| TEXTAUSZUG |
Es war auf einer Schullandwoche an der Ostsee, als wir beschlossen, eine Band zu gründen. Bis dahin hatte ich nur im Verborgenen, zu Hause in meinem Zimmer oder in unserer Scheune, mit meinem besten Schulfreund Frank Lahme in gemütlichen Tee- oder Glühweinrunden musiziert. Meistens nur vor ein paar Freunden.

„Ausschlaggebend war wohl das Konzert von Simon & Garfunkel im Central Park im Jahr 1981. Wir hatten die Platte gekauft und hörten sie rauf und runter.“ Frank hat oft über unsere ersten Schritte als Cover-Duo gesprochen. Musikunterricht hatten wir keinen, die wichtigsten Gitarrenakkorde brachten wir uns selbst bei, und schon legten wir los mit dem Nachspielen von Songs der zeitgeistigen US-Stars. Frank und ich waren nicht so übel, wir hatten tierischen Spaß, und so beschlossen wir, mehr daraus zu machen, in Bezug auf das Repertoire, die Häufigkeit der Probentermine und vor allem in Bezug auf die Zusammensetzung der Band. Zwei Schulkolleginnen, Gabi Möller und Petra Reichelt, kamen als Zusatzstimmen in die Band. Burghardt, der Sohn eines Pastors, gesellte sich mit seinem Cello zu uns, und Uli Pika übernahm die Percussion. Wir waren eine kleine, feine und vor allem lustige Truppe, die sich an mehrstimmigem Folkrock, angesiedelt zwischen John Denver, Crosby, Stills, Nash & Young und The Mamas and the Papas, versuchte. Von Coverversionen wechselten wir schnell zu Eigenkompositionen: kritische Lieder, die sich mit damals aktuellen Themen wie dem Nato-Doppelbeschluss, den herrschenden Ängsten im Umfeld des Kalten Krieges oder dem Wertesystem, das sich die Jugend vorstellte, auseinandersetzten.

Heute muss ich etwas schmunzeln, wenn ich an die deutschen Texte unserer Songs wie „Zerstöre meine Traumwelt nicht!“ denke, doch mit diesen Protestliedern versuchten wir, die Hoffnungen, Ängste und Gedanken einer ganzen Generation zu artikulieren. Zumindest glaubten wir das.

| Einträge zum Auffinden von Elementen auf Bildschirmen |
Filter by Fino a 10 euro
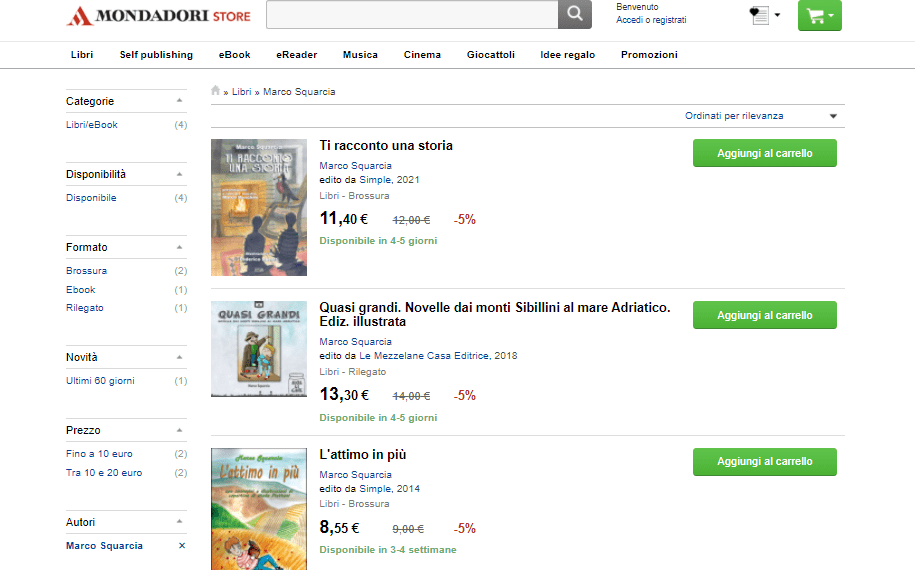The height and width of the screenshot is (570, 915). [99, 454]
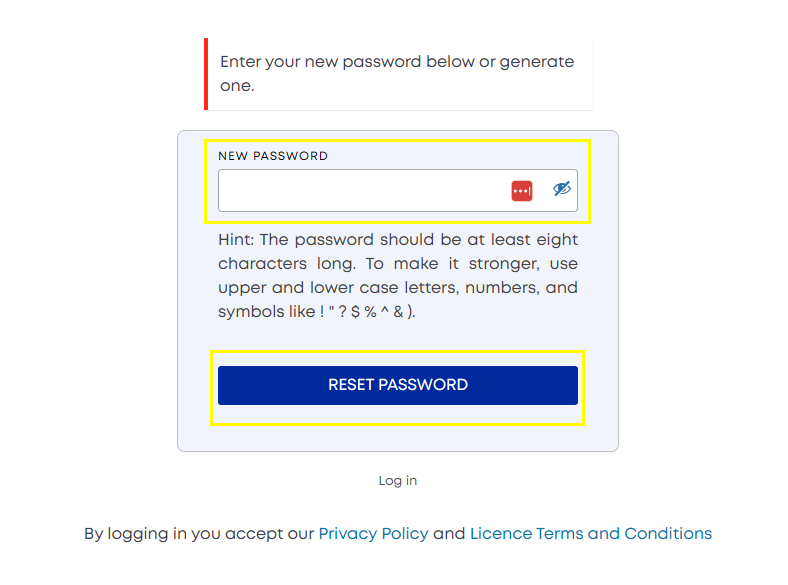
Task: Click the red password manager icon
Action: (x=522, y=191)
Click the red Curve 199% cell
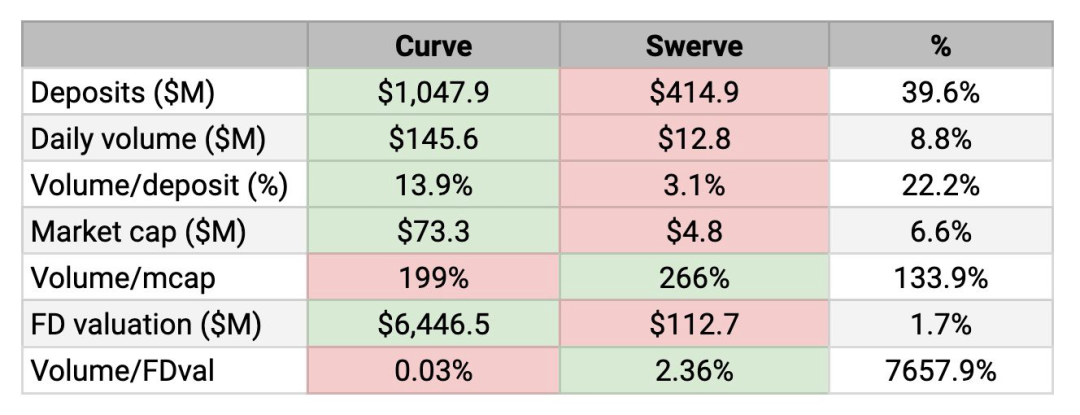Image resolution: width=1080 pixels, height=415 pixels. [x=433, y=277]
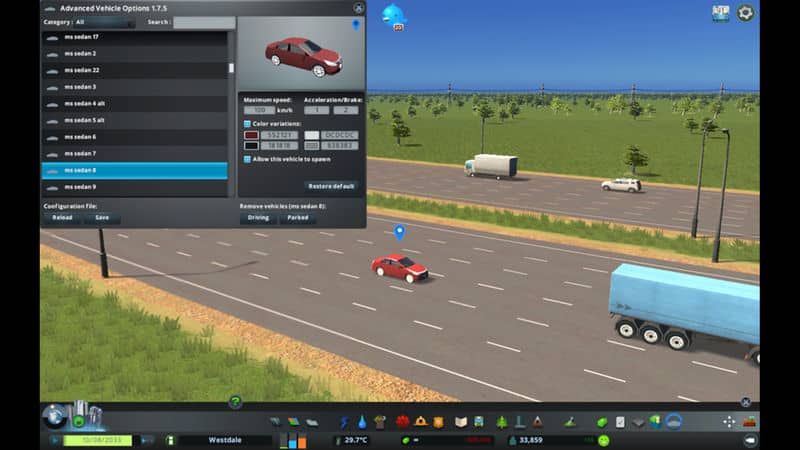
Task: Click the Restore default button
Action: coord(331,186)
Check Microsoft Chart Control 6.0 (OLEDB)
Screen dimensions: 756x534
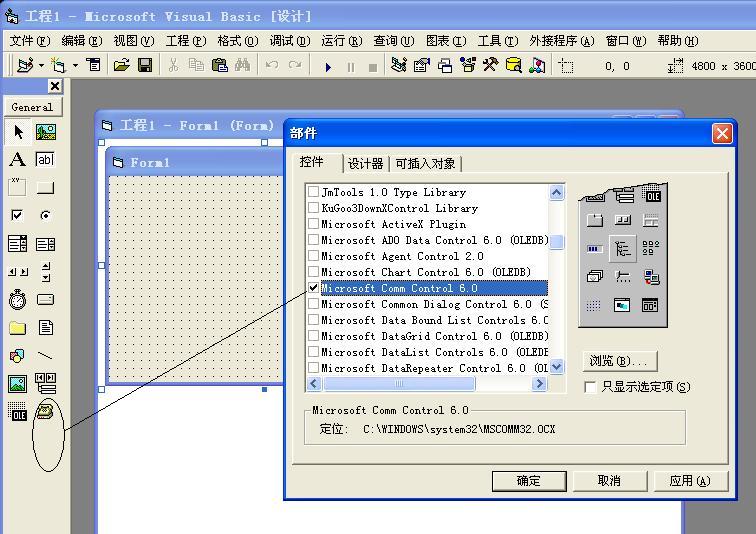(314, 272)
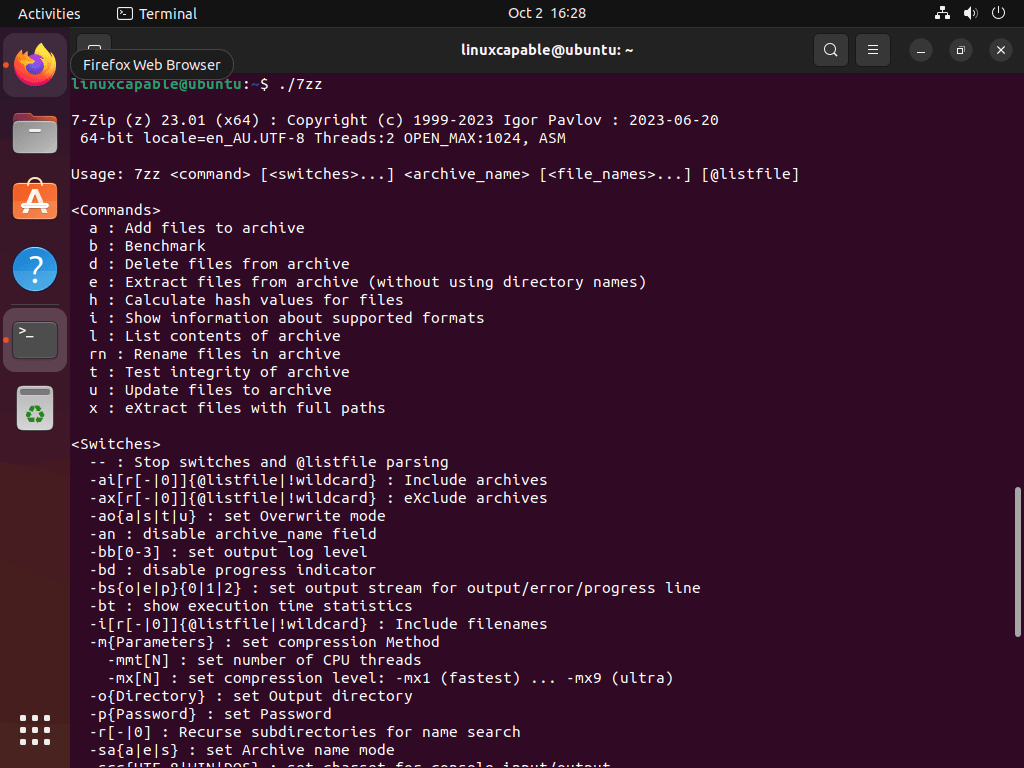Open the Activities overview
The width and height of the screenshot is (1024, 768).
click(x=49, y=13)
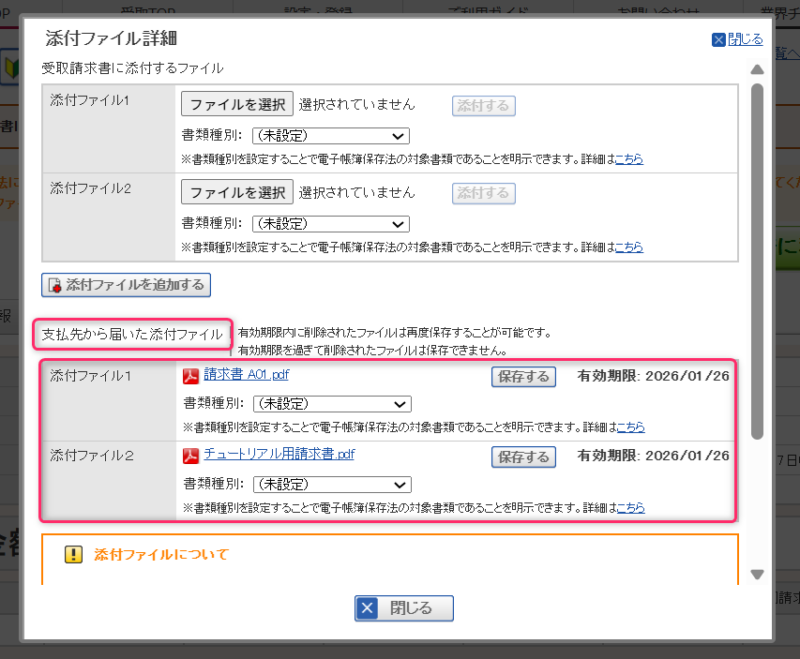800x659 pixels.
Task: Click ファイルを選択 in the 添付ファイル1 row
Action: click(236, 103)
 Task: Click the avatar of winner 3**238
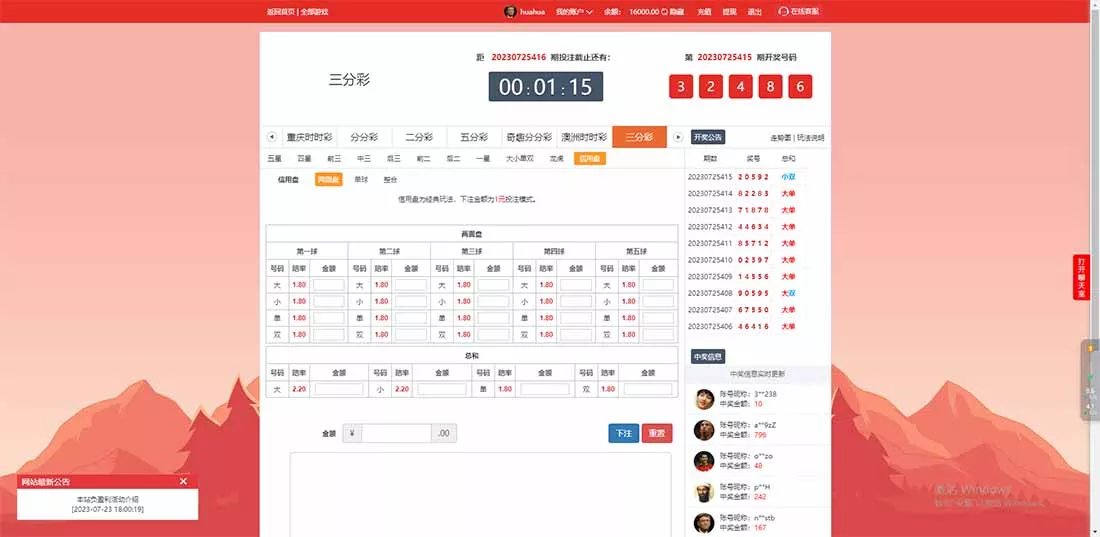[x=704, y=398]
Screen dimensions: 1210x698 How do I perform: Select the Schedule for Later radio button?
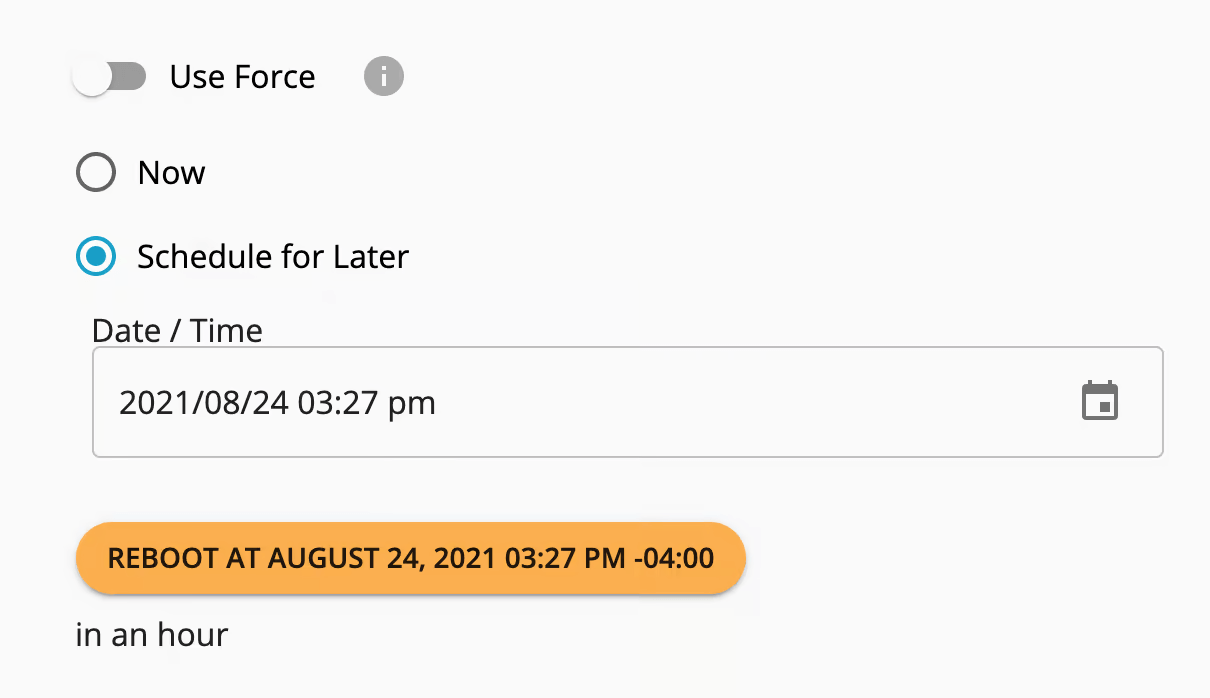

| AUFGABENSTELLUNG |
[1] Wo fiel laut dem Text über die Bandgründung der Entschluss, eine Band zu gründen?
[2] Setze den Text über die Bandgründung im Anschluss an seinen letzten Satz fort.
Die Zeilen sind eigenständiges Material und gehören nicht zum Text über die Bandgründung.

| ANTWORTEN |
[1] Auf einer Schullandwoche an der Ostsee.

[2]
Wir gaben uns – typisch für die 1980er-Jahre – den Namen „Saitensprung“. Es sollte ein Gag sein, denn an Franks alter Gitarre waren ständig Saiten gerissen. Vom Seitensprung in einer Beziehung hatten wir alle noch wenig Ahnung.

Frank erzählt heute noch gerne, dass ich nicht nur mit meiner Stimme, sondern besonders durch meine kaputte Blockflöte aufgefallen bin: „Das war so eine billige, um 20 DM, und ein Ton darauf kam ganz schief rüber. Exakt nach diesem schiefen Ton von Uwe wurden letztendlich die Instrumente auf 440 Hz gestimmt und die Kompositionen geschrieben.“

Uns Anfängern war das egal, wir versuchten, unser Bestes zu geben, denn an unserer Schule gab es längst richtige Rockbands mit elektrischen Instrumenten, und das war für uns ein unglaublicher Ansporn und eine Herausforderung. Warum sollten die Saitensprung-Lieder nur in der Scheune erklingen und nicht öffentlich? Die Stars waren zwar die in Jugendkreisen etablierten Rockbands, aber mit viel Proben und Ehrgeiz schafften wir es, auch mit Saitensprung vor bis zu 200 Leuten Konzerte zu spielen. Als Rockstars fühlten wir uns dabei nicht, zu wenig schillernd und progressiv waren die Auftritte unserer Unterstufen-Musikband, die anfangs unentgeltlich, dann mit lächerlichen Aufwandsentschädigungen und später durch überschaubare Einnahmen von Eintrittsgeldern belohnt wurde.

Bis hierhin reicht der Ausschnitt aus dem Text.